**REQUIRED WORK**. Filter the entries below down to the lines that hold "give".

Stored records
------------------------------------------------------------

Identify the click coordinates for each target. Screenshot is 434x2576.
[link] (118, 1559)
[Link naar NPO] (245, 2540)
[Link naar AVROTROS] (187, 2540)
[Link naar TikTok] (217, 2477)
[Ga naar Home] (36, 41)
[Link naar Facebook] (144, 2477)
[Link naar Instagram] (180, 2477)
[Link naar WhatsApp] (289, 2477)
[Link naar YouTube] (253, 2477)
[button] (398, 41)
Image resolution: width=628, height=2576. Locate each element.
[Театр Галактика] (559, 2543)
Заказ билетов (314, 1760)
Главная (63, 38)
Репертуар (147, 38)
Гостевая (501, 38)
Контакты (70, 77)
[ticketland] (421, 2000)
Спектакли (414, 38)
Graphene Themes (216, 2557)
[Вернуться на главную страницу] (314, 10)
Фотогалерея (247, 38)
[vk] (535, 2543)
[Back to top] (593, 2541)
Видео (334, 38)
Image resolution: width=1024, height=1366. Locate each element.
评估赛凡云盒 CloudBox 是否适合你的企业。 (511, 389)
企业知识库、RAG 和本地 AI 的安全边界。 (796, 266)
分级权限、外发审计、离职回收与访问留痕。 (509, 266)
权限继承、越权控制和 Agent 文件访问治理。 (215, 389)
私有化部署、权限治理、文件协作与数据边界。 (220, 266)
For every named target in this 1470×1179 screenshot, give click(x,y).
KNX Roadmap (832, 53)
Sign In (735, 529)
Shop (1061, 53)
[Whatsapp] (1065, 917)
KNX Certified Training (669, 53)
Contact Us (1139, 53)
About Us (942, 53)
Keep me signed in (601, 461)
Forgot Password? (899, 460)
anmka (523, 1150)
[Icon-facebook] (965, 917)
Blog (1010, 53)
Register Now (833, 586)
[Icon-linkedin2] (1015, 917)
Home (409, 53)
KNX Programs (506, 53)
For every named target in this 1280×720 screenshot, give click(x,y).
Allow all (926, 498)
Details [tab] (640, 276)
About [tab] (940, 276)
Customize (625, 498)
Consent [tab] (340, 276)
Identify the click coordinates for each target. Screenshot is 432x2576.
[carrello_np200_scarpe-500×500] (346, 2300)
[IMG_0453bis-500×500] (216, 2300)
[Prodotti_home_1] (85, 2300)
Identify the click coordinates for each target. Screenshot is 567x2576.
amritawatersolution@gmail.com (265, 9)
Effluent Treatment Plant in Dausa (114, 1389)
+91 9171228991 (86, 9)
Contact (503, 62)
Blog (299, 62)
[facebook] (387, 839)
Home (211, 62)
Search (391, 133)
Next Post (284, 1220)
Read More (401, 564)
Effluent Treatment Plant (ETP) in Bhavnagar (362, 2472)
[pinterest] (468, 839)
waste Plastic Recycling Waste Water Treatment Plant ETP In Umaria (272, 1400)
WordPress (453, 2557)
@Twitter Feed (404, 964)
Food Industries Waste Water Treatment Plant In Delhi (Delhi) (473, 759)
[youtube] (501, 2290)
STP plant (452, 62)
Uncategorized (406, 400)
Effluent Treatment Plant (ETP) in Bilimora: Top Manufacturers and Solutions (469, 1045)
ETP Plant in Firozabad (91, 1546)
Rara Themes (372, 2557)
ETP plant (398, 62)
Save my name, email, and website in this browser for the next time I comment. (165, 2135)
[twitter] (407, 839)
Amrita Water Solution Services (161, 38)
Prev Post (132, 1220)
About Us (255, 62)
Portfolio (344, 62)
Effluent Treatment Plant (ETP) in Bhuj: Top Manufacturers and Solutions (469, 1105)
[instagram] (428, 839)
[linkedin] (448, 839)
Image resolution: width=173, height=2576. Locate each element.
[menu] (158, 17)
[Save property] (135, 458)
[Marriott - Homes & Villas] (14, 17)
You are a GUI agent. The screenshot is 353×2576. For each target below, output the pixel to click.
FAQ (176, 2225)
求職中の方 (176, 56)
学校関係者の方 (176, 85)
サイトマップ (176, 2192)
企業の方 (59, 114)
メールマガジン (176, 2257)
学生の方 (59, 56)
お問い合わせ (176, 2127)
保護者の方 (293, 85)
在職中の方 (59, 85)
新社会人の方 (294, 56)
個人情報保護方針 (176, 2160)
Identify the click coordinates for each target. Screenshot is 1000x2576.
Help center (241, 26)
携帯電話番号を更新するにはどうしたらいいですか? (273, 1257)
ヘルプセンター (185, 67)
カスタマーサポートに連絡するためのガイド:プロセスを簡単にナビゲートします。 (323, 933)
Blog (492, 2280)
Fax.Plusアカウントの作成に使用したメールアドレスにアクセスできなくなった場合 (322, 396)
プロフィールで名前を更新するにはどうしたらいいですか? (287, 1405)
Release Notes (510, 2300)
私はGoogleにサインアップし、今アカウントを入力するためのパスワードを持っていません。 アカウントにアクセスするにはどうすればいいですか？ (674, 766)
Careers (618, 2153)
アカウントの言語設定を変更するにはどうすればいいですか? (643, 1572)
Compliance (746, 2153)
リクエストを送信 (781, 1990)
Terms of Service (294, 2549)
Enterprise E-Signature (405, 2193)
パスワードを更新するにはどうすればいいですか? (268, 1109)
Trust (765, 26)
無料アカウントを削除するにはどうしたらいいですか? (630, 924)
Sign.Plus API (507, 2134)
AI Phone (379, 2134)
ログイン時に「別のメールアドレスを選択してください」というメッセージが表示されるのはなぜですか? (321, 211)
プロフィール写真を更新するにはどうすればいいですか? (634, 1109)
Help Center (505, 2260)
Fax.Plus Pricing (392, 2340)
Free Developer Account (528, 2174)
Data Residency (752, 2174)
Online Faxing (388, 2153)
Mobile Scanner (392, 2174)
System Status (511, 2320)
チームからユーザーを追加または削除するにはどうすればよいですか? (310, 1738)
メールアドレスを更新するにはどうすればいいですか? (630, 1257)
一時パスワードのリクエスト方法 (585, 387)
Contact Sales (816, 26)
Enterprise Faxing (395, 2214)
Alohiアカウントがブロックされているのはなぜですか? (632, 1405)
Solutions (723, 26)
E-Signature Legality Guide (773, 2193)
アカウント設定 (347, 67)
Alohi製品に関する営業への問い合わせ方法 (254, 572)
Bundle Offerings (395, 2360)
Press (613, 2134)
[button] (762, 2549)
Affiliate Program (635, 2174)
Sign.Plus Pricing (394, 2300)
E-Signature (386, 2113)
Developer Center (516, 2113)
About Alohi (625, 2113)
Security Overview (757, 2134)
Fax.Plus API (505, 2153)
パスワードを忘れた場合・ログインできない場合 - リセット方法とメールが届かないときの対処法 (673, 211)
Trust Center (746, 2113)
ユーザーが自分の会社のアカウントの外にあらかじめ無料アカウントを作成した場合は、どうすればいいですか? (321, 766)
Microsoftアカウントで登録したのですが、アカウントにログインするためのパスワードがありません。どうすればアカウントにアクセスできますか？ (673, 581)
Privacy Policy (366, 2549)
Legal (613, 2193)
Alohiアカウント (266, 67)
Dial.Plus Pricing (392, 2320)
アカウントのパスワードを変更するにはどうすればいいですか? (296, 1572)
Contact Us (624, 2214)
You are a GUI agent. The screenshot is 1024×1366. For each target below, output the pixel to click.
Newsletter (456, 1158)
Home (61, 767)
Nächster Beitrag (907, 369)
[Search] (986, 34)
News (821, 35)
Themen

------------------------------------------------------------

**RESPONSE BOX**.
For every named target in this 1470×1179 screenshot, give click(x,y).
For every named target in this 1280×720 screenshot, give click(x,y).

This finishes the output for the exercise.